§ **EXERCISE DETAILS**:
Write out the portion of the miR-21 and radiation passage between "To examine whether" and "development (Fig. 4C).", inclusive, with no changes.

§ **EXTRACT PROVIDED**:
------------------------------
To examine whether the miR-21-increased IR-induced cell transformation was linked to miR-21-increased superoxide, we irradiated cells overexpressed with miR-21 and upregulated SOD3 or TNFα expression, and compared soft-agar colony formation among the cells after four months of subculture. Increased expression of SOD3 or TNFα at the time of radiation, decreased the number of IR-induced soft-agar colonies in the miR-21 overexpressing cells (Fig. 4B), suggesting that miR-21-stimulated cell transformation is linked to miR-21-increased superoxide. Since miR-21 plays an important role in initiating and promoting tumorigenesis (2–4), our results indicate that a component of miR-21-stimulated cell transformation occurs via increasing superoxide and may be associated with its role in tumor development (Fig. 4C).
Discussion
In this study, we reported for the first time that miR-21 affects ROS levels through targeting SOD3 and TNFα (indirectly affecting SOD2), which might be linked to the role of miR-21 in carcinogenesis. Although IR stimulated an increase of the ROS levels in the cells, we did not observe the IR dose response effects: 5 Gy irradiated cells did not show higher ROS levels than 0.5 Gy irradiated cells. In addition, we did not find any dramatic difference in ROS levels between high-LET and low-LET irradiated cells. These phenotypes might be due to the fact that the amount of ROS generation per cell is relatively consistent, which does not change with a radiation dose increase or quality change (21, 22). As mentioned in these papers, their results are consistent with a threshold of a all-or-nothing response (21, 22). After 0.5 Gy exposure, we observed a clear increase of ROS, indicating that such a dose is enough to initiate the change in the ROS levels; although at 24 h after IR the ROS level reverted back to the levels similar to that in non-irradiated cells, and we believe that the transient change would induce some consequences that affect the cell biological functions. Of course, these predictions need future experiments to elucidate.
------------------------------
§ **INFORMATION**:
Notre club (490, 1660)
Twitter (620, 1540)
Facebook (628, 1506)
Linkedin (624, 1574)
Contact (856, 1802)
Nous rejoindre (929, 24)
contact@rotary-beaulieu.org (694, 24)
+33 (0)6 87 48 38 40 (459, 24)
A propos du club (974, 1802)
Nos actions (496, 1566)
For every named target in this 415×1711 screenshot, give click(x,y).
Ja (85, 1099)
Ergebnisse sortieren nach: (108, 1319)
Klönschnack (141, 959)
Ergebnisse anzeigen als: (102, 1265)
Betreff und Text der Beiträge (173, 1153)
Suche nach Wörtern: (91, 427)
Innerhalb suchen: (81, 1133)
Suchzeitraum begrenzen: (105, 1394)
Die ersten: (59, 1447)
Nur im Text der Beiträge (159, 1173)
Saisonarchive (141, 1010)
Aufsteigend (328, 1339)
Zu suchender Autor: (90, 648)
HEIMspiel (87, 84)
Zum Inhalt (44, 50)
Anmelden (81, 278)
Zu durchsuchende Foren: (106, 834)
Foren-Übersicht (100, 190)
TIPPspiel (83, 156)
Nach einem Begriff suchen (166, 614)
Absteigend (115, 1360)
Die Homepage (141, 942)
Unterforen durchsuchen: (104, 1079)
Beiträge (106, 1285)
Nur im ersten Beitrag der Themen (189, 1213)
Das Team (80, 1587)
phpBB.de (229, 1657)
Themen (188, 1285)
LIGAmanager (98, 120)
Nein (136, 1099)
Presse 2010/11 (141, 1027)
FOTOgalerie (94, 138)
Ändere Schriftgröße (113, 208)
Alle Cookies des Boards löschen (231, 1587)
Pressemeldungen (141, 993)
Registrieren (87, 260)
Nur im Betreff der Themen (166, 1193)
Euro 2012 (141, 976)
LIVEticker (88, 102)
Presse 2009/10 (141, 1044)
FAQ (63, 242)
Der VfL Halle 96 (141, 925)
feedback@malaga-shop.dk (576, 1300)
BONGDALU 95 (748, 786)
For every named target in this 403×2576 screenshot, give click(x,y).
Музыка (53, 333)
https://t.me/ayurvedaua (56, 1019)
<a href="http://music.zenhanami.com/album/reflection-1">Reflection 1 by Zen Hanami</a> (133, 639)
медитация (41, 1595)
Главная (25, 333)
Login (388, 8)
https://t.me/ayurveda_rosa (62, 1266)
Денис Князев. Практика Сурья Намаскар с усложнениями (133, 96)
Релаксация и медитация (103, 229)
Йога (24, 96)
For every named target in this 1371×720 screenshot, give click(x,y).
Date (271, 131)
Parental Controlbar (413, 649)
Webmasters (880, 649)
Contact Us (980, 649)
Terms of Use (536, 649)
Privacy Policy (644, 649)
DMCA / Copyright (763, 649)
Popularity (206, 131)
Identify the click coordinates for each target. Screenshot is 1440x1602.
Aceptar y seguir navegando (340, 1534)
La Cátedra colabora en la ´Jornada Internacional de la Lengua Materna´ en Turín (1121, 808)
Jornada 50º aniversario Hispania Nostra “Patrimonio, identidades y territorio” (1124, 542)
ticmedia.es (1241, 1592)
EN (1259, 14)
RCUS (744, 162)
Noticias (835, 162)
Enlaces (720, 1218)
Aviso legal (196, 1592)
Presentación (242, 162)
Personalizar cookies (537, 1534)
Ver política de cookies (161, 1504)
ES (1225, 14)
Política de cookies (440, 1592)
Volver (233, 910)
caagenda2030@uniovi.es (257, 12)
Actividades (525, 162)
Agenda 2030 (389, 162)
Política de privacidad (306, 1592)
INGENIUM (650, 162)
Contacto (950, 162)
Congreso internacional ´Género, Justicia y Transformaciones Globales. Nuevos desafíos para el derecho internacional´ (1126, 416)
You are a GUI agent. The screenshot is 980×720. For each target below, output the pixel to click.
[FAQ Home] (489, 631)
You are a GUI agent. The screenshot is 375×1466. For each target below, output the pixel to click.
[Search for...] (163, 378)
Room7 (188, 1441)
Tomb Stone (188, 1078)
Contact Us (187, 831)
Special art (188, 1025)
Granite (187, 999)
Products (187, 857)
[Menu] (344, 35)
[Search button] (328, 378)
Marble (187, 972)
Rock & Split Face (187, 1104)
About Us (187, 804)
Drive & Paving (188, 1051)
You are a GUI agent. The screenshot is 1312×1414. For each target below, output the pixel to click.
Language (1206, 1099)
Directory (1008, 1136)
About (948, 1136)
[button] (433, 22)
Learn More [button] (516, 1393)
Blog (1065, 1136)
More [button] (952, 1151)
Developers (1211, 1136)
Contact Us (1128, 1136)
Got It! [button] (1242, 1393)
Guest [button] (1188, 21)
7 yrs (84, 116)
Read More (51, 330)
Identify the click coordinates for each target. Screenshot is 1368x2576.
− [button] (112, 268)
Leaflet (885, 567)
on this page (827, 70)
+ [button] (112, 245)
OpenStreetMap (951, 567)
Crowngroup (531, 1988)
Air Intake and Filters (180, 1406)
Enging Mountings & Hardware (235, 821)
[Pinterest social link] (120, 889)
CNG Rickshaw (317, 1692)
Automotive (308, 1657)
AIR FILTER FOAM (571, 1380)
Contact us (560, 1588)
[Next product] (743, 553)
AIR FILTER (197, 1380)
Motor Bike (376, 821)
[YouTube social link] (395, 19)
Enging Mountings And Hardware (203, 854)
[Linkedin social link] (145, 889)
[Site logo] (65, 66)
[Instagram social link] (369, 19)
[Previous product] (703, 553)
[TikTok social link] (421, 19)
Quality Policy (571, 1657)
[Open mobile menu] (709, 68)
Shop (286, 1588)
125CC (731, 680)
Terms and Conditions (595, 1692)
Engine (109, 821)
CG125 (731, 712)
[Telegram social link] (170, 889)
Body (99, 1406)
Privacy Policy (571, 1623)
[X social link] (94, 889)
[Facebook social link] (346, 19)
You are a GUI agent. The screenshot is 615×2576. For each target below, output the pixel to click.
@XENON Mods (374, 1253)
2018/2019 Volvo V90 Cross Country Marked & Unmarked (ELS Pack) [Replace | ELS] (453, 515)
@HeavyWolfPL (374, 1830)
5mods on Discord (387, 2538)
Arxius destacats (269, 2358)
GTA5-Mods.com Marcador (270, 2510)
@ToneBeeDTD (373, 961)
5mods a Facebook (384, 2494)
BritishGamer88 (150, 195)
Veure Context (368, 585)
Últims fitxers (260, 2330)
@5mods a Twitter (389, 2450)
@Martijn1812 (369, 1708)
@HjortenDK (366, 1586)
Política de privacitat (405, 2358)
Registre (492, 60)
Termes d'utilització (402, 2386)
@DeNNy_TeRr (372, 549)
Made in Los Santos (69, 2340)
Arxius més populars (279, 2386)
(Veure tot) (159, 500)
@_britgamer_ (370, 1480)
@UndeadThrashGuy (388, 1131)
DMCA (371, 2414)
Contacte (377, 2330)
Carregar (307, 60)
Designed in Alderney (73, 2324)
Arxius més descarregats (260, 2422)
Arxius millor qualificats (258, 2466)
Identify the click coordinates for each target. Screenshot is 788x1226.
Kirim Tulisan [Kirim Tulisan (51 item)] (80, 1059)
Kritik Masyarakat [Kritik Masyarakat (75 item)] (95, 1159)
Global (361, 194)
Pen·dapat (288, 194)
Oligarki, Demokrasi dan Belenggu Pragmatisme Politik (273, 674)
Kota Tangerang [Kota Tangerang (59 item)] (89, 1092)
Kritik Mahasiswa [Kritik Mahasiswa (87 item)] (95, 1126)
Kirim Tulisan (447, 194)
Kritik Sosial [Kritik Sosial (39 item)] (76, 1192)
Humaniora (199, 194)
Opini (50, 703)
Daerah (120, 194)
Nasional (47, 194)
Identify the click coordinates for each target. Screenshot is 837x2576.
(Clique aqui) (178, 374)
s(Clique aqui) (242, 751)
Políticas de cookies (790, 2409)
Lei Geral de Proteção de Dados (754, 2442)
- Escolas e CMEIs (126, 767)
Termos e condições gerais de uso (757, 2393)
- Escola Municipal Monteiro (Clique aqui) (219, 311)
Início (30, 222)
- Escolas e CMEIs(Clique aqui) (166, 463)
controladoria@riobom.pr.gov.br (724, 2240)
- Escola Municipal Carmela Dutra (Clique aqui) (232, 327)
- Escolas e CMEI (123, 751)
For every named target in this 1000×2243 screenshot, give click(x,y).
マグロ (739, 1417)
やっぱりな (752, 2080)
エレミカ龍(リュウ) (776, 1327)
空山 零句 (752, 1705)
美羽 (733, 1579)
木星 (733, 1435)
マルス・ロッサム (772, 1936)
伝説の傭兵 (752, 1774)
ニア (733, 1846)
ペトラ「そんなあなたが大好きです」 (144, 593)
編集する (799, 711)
------------------------------
§ **ANSWER SPACE**:
To examine whether the miR-21-increased IR-induced cell transformation was linked to miR-21-increased superoxide, we irradiated cells overexpressed with miR-21 and upregulated SOD3 or TNFα expression, and compared soft-agar colony formation among the cells after four months of subculture. Increased expression of SOD3 or TNFα at the time of radiation, decreased the number of IR-induced soft-agar colonies in the miR-21 overexpressing cells (Fig. 4B), suggesting that miR-21-stimulated cell transformation is linked to miR-21-increased superoxide. Since miR-21 plays an important role in initiating and promoting tumorigenesis (2–4), our results indicate that a component of miR-21-stimulated cell transformation occurs via increasing superoxide and may be associated with its role in tumor development (Fig. 4C).